The Scottish Mail on Sunday

What a waste! £13m of PPE is auctioned – for just £400,000

- By Stephen Adams MEDICAL EDITOR

MINISTERS were last night accused of ‘burning public money’ after it emerged that more than 70million items of personal protective equipment have been auctioned off for a paltry £400,000.

The PPE items, including hundreds of pallets of goggles, gowns, visors, face masks and hand sanitiser, are thought to have cost just over £13million, based on National Audit Office cost estimates.

But they have been sold for a song – apparently because they would be too costly to store.

The loss was disclosed by Health Minister Will Quince in an answer to a parliament­ary question lodged by Labour. He said the Department of Health and Social Care ‘anticipate­s a total net revenue of over £400,000 through the e-auction pilot [of surplus PPE] between April and September 2022’.

Auction details show 38 lots totalling 72.6 million items were sold between the start of April and mid-August. How much each lot fetched has not been published.

Some of the auctioned gowns were provided by Full Support Healthcare, which received £1.85billion from the Department of Health during the pandemic and whose owners recently purchased a £30million Caribbean villa.

In October civil servants revealed that leftover PPE was being burned at a rate of 580 lorryloads a month.

Labour said the fire sale was another example of the Government’s mismanagem­ent.

Pat McFadden, Shadow Chief to the Treasury, said: ‘This Conservati­ve Government has shown time and time again it has no respect for the public finances.

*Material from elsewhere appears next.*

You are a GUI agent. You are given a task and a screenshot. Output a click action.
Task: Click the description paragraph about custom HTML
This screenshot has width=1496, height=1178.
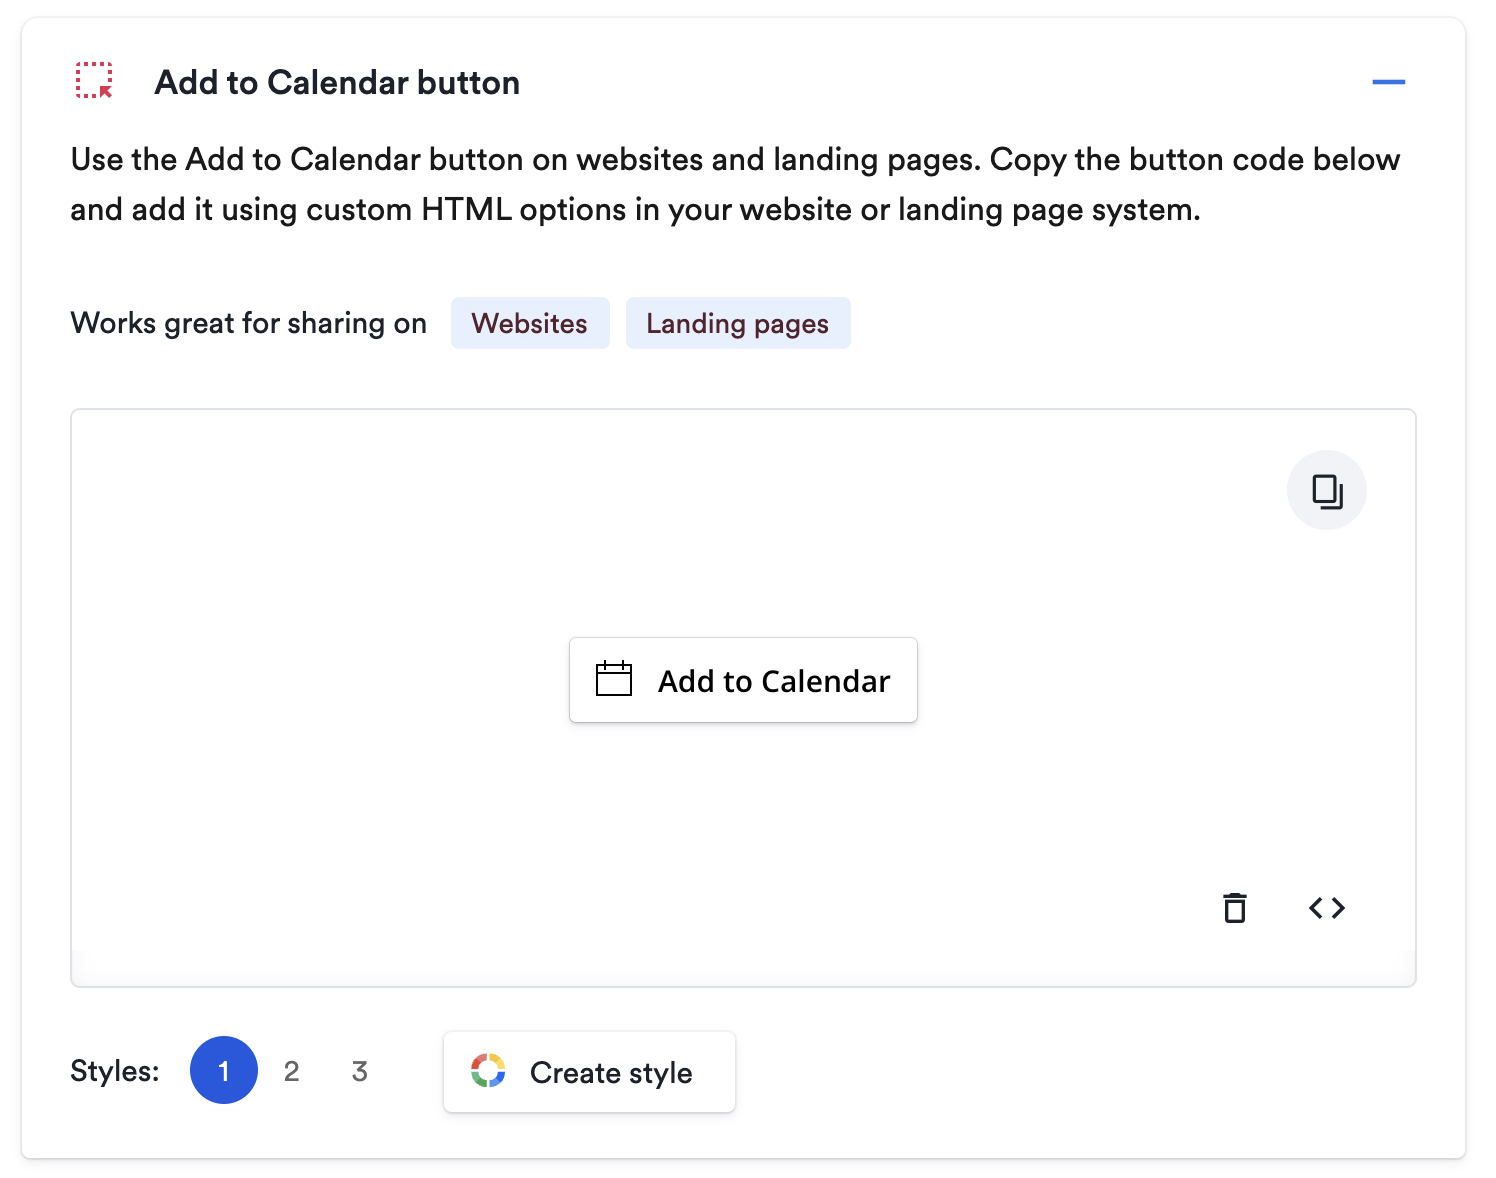(x=735, y=184)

‘Not only have they presided over 12 years of economic mismanagem­ent, they have crashed the economy and are now burning public money for good measure. The Chancellor talks of presenting eye-wateringly difficult decisions on spending and the Treasury has spent a fortnight floating one potential tax rise after another to fix the Tories’ mess.

‘But before they consider that they must tackle waste and fraud to ensure taxpayers get value for money.’

As of September 26, the UK had 7.4billion items of PPE. Storage costs averaged £2.2 million a week, Mr Quince said.

A spokesman for the Department of Health said last night: ‘We continue to sell, donate, repurpose and recycle excess PPE in the most costeffect­ive way.’